Retype the data that follows line by line, exactly, and leave its pictures out.

═════ DATA SHOWN

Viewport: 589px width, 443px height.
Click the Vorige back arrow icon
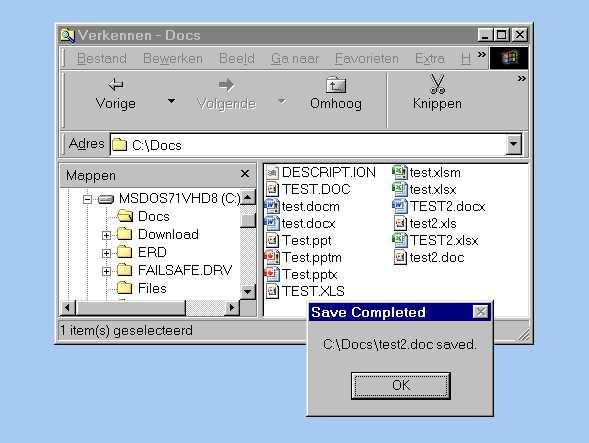[x=116, y=85]
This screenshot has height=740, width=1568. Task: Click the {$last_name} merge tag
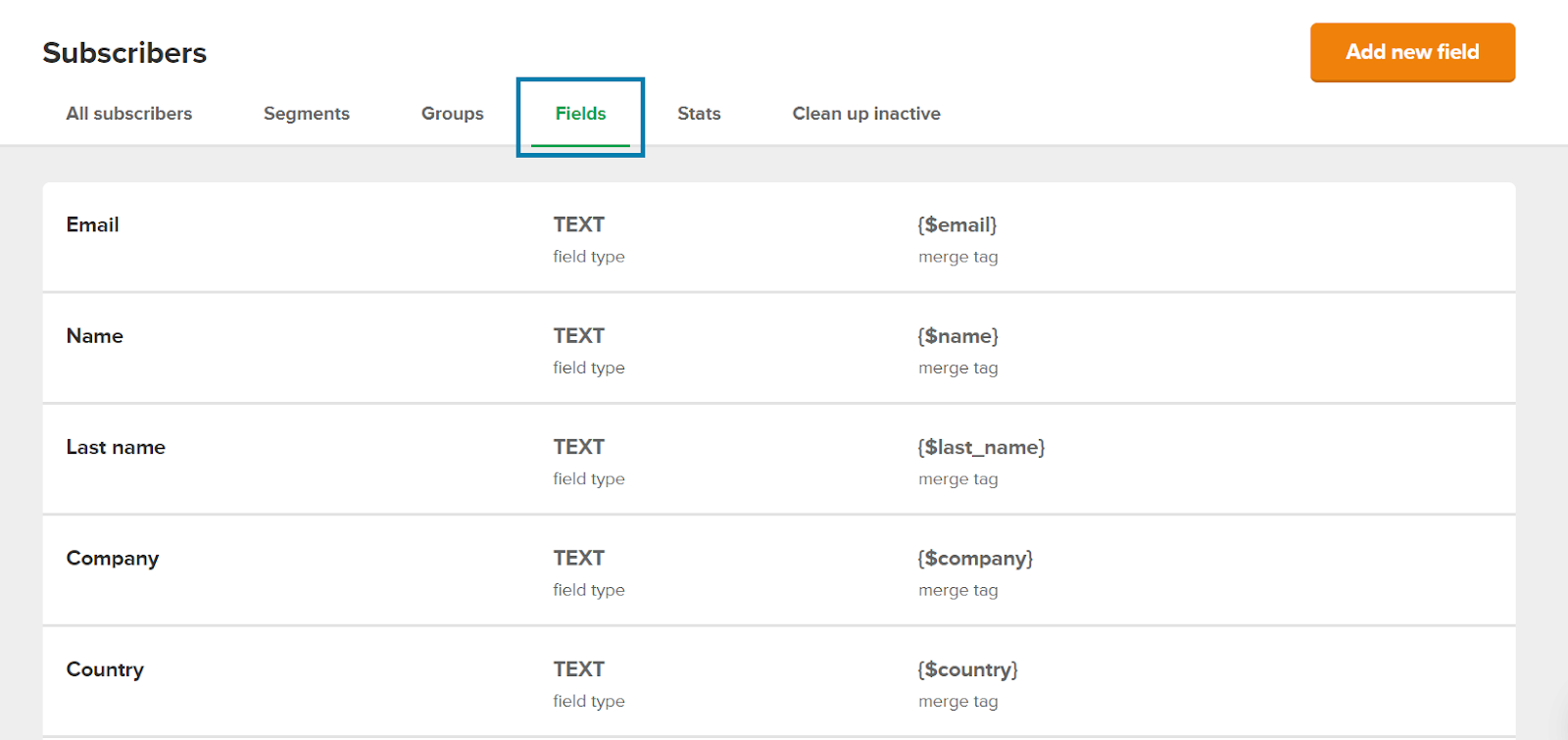tap(981, 448)
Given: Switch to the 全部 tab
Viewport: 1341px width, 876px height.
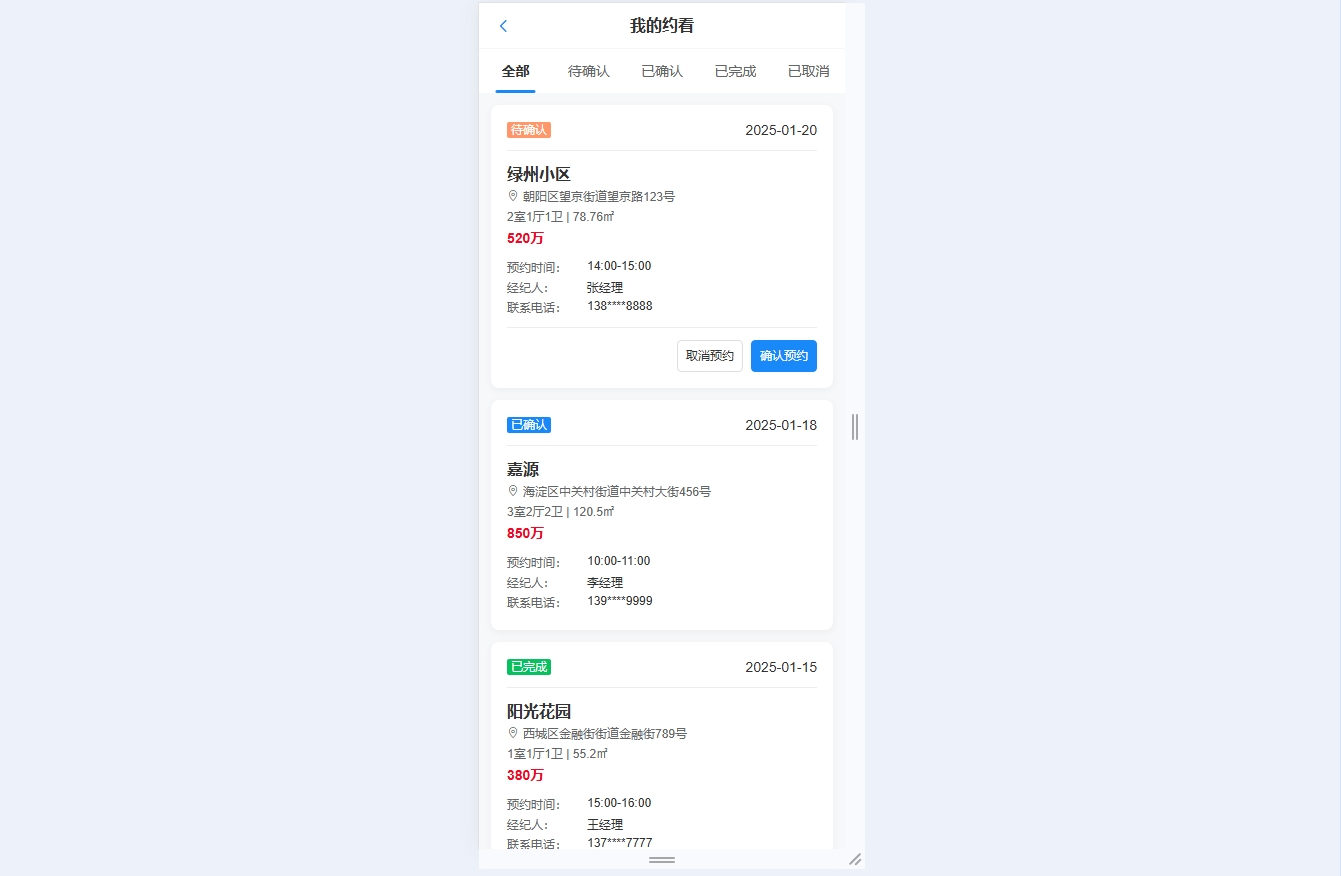Looking at the screenshot, I should pos(515,72).
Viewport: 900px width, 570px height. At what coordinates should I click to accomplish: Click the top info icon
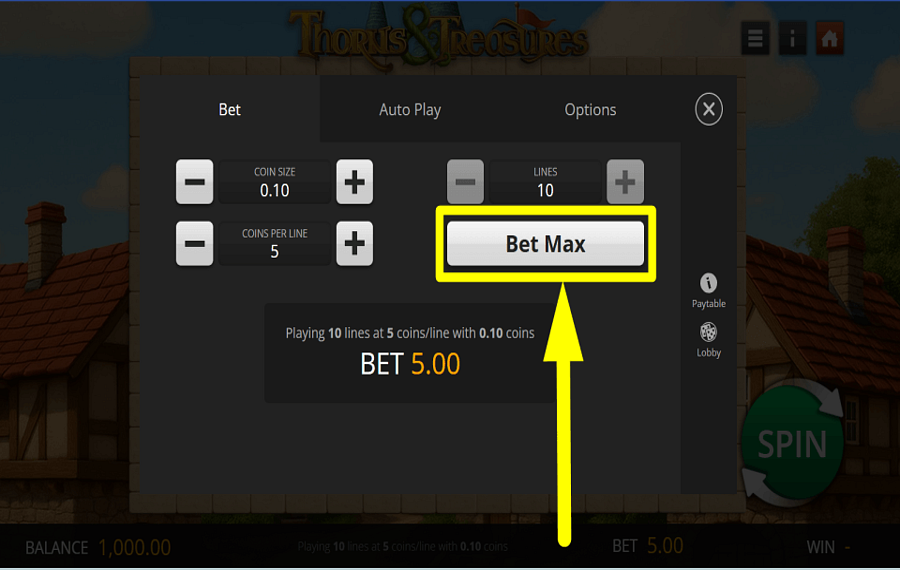point(792,38)
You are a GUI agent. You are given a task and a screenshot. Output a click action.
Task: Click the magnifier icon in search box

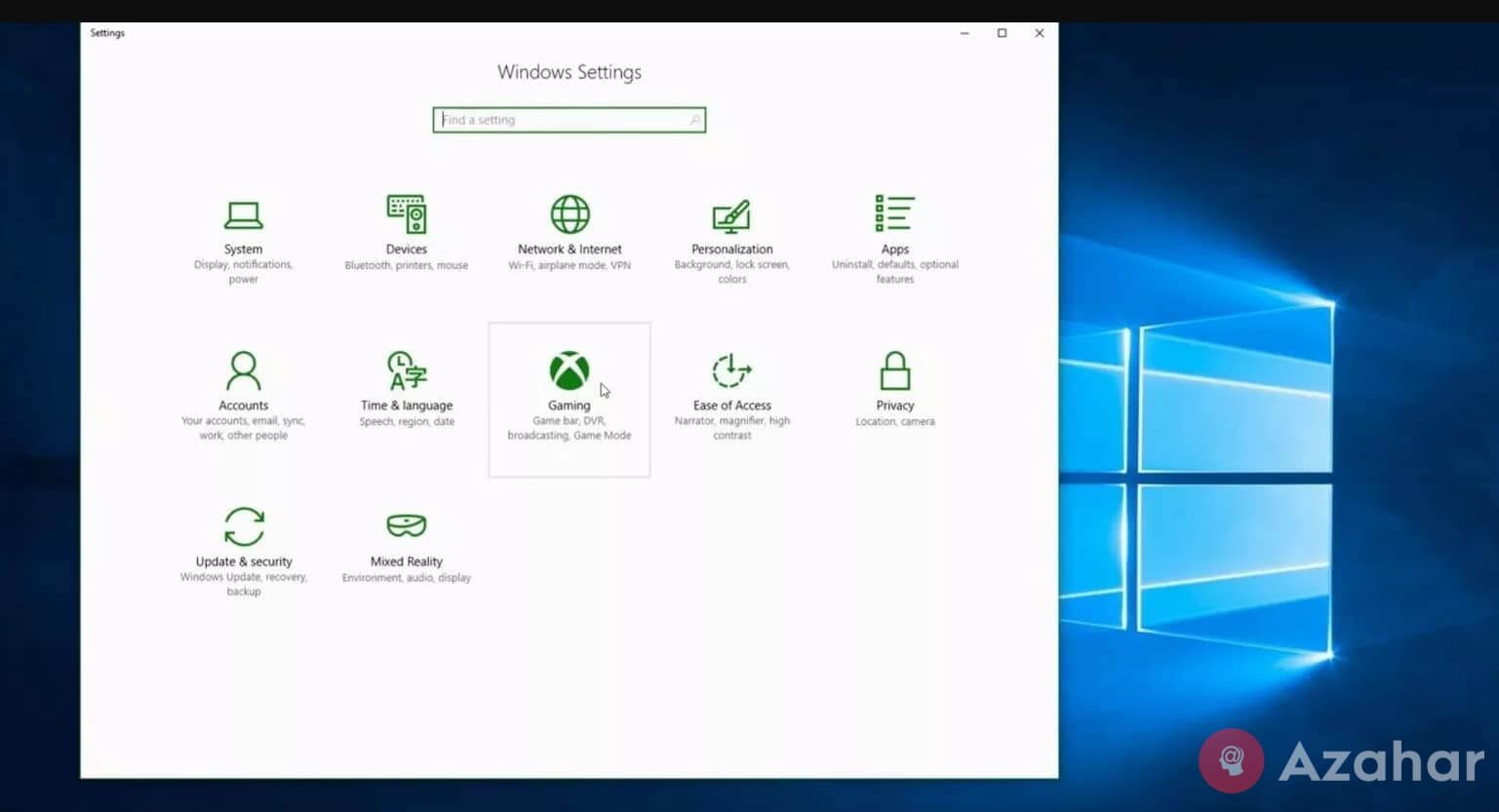[x=694, y=120]
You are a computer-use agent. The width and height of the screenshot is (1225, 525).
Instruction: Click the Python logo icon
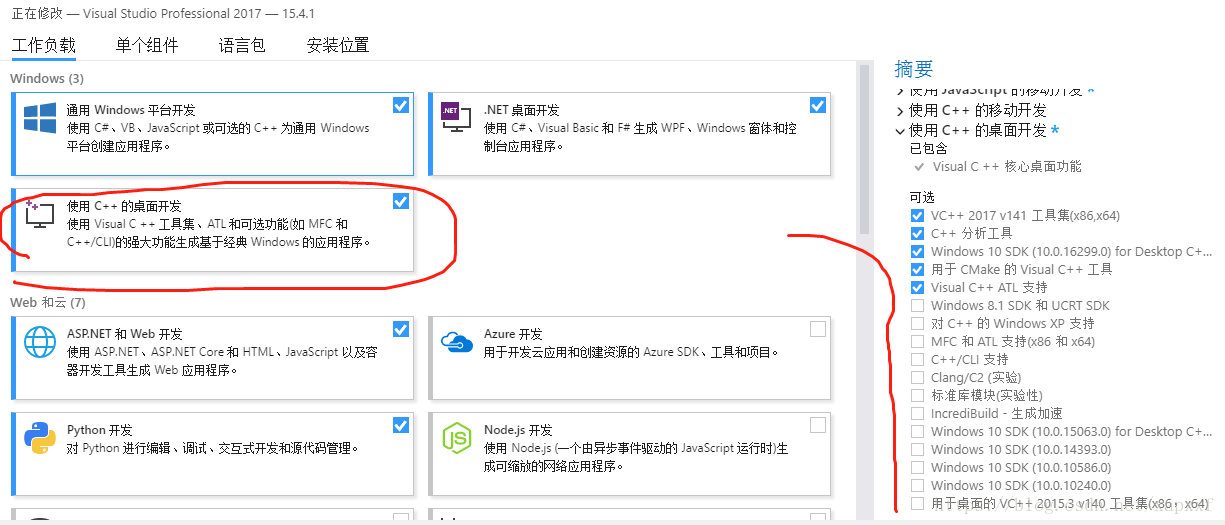(x=40, y=438)
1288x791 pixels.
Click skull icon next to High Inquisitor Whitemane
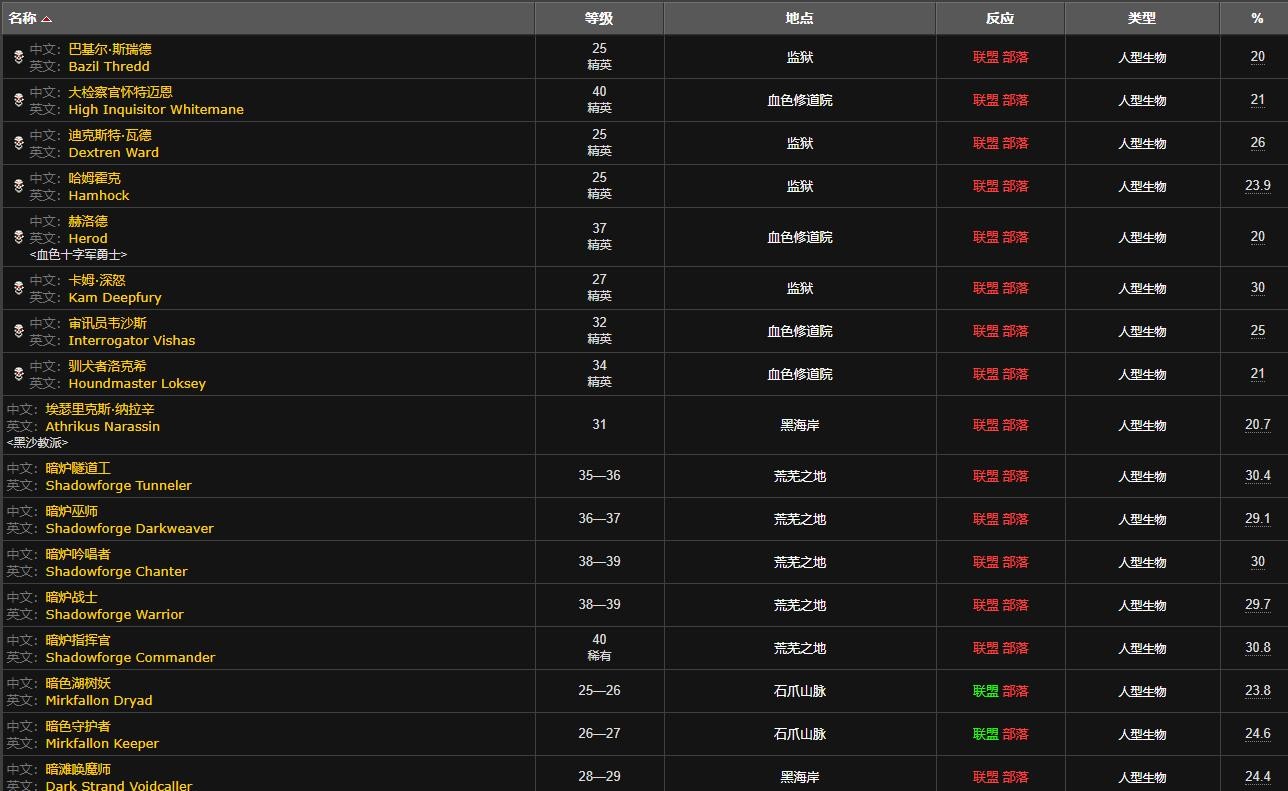pyautogui.click(x=18, y=100)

══════════

ANSWER:
Viewport: 589px width, 443px height.
Click the Vorige back arrow icon
[x=116, y=85]
This screenshot has height=740, width=1568. Task: Click the {$last_name} merge tag
tap(981, 448)
Given: Switch to the 全部 tab
Viewport: 1341px width, 876px height.
Looking at the screenshot, I should pos(515,72).
Viewport: 900px width, 570px height. At what coordinates should I click to accomplish: Click the top info icon
point(792,38)
You are a GUI agent. You are given a task and a screenshot. Output a click action.
Task: Click the magnifier icon in search box

[x=694, y=120]
You are a computer-use agent. The width and height of the screenshot is (1225, 525).
Instruction: Click the Python logo icon
(x=40, y=438)
1288x791 pixels.
Click skull icon next to High Inquisitor Whitemane
pyautogui.click(x=18, y=100)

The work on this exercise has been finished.